I suppose I’ve arrived at a more balanced perspective of my life and of myself. I am not invincible, am not uniquely blessed with unending good fortune. But I also know that I am not an inevitably tragic tale.

I am just human and alive.

Hope

Hope is my crack. It keeps me coming back for more, even though the descent down its back slope is more jagged every time.

I am now one day post IUI. I now have a legitimate reason to be hopeful, because it is Possible. And while hope can be intoxicating, it has taken on a flimsiness for me as well. Hope is not a promise, or a guarantee of anything.  Hope is a tease, a carrot tied to a stick.

Hope numbs all of that disappointment, covers it with heavy wool for a week or two. But there is always that voice, tiny and shrill, screaming about what if it’s all in vain. Sometimes the wool damps it too for a while, but it is sharp and will cut through.

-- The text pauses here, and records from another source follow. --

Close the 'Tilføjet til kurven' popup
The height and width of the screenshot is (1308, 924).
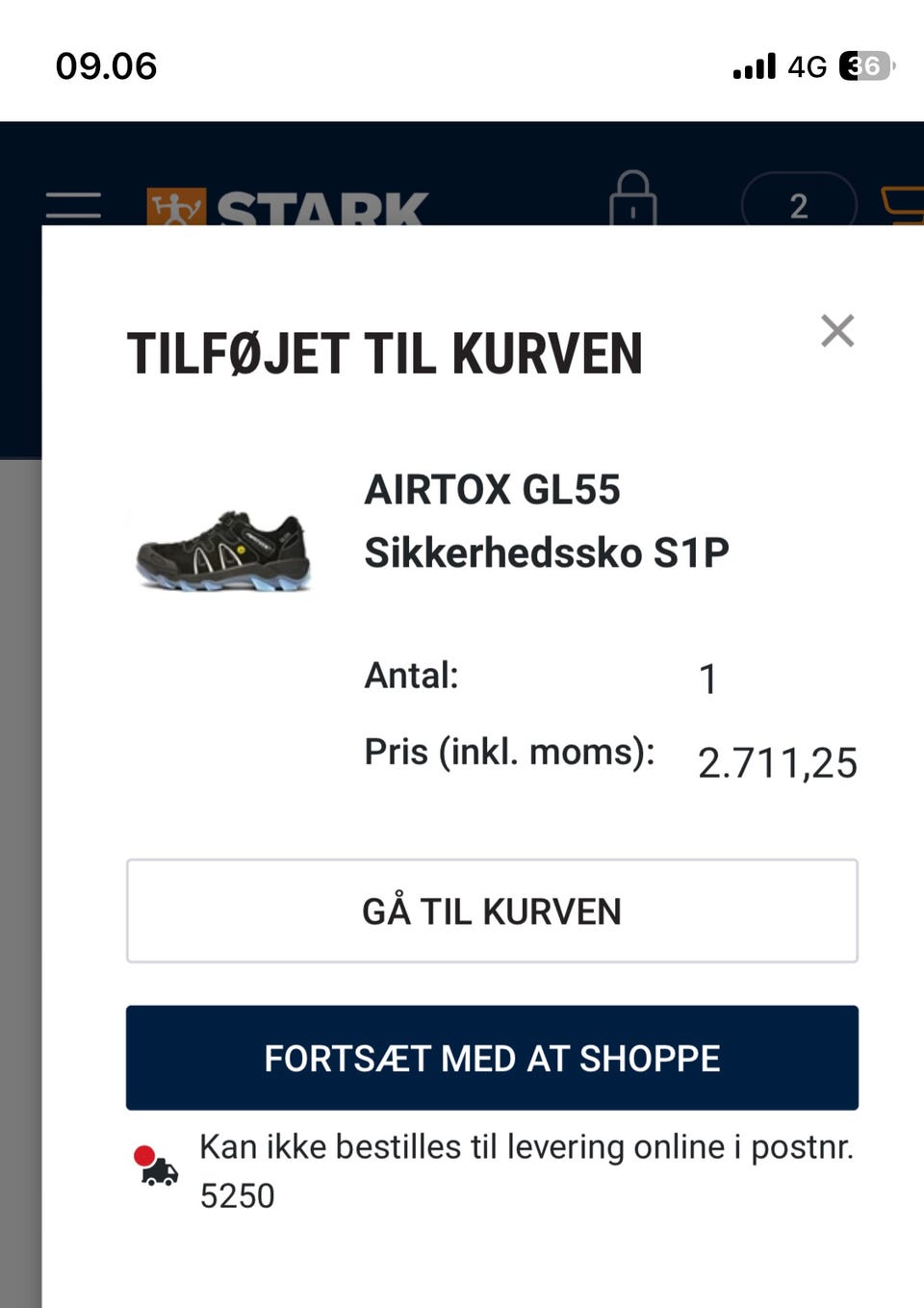pyautogui.click(x=837, y=331)
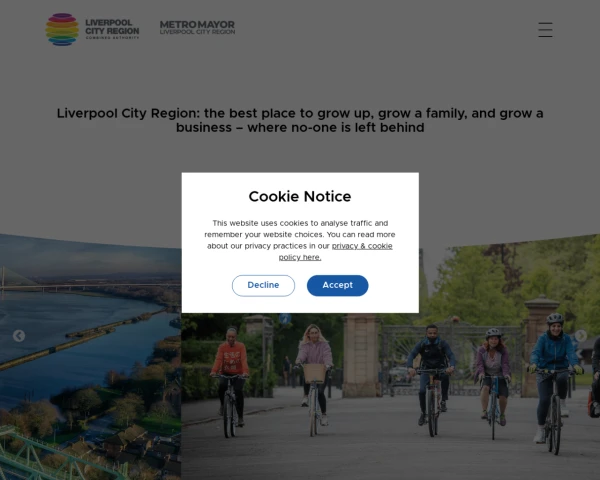The height and width of the screenshot is (480, 600).
Task: Click the Metro Mayor logo
Action: point(197,28)
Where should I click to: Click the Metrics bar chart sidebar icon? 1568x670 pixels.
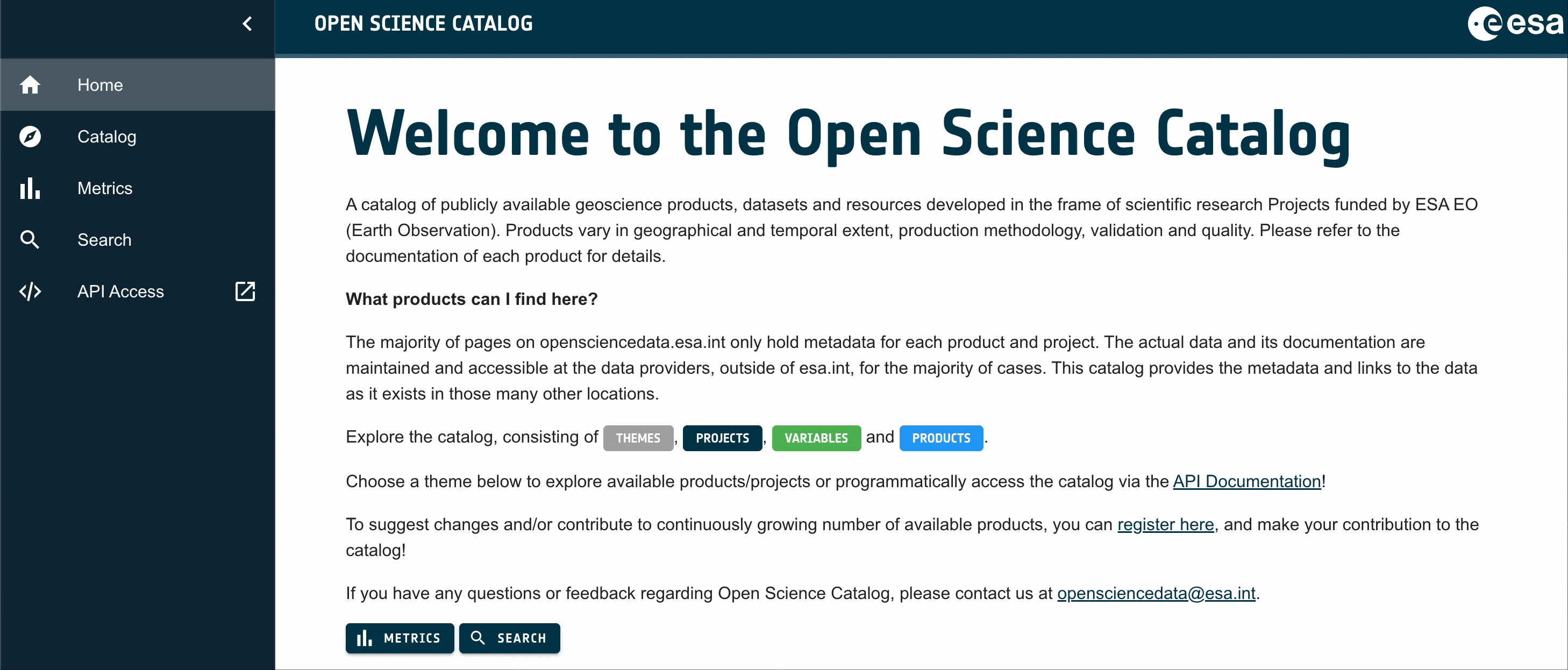pyautogui.click(x=30, y=188)
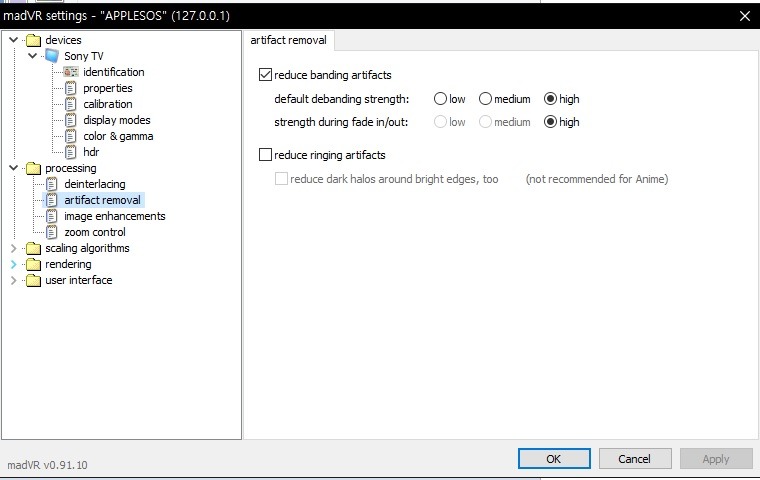Viewport: 760px width, 480px height.
Task: Disable reduce banding artifacts checkbox
Action: coord(265,75)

At the bottom of the back side of this month’s mountain of hope is a pit of alligators. The day I will know whether this one took or not is the also the day that would have been my due date from the pregnancy I lost in October.

I have no plan for this day. I’ve been told we should do something special, to mark the day and to celebrate that we did get pregnant once. All of these months, I’ve been hoping hard that I’d be pregnant by my due date, so it wouldn’t matter as much.

I guess I can still hope, one last time, for that to come true.

Company

So I’ve been pretty down lately. A girl can only take so much heartache. And I realized today that depressed is starting to feel normal to me. There’s definitely a numb quality to it, though the pain is still there nearly every moment in a dull, leaden way.

The best I felt all day today was while a little boy I work with was having a complete behavioral meltdown. He was upset, and I talked him down. His utter distress brought out my most tranquil persona, as was necessary to calm him, and in those moments, I was not the sufferer but the comforter.

And so I wonder if, right now, I am only capable of relating to those who are suffering, be it chronically or fleetingly. Misery loves company, and at least for me, the more miserable the better. If you’re happy and you know it, I don’t really feel like talking to you.

And so my inner circle of friends rotates. A friend with a life crisis is my new best friend, and a friend with a life crisis resolved becomes peripheral. I am sad about this. I don’t like losing friendships. But it is a difficult and painful balancing act to maintain a friendship in which the parties are experiencing such opposite fortunes.

In a way, though, I suppose it is a great fortune in itself to know that I have friendships that are worth this effort.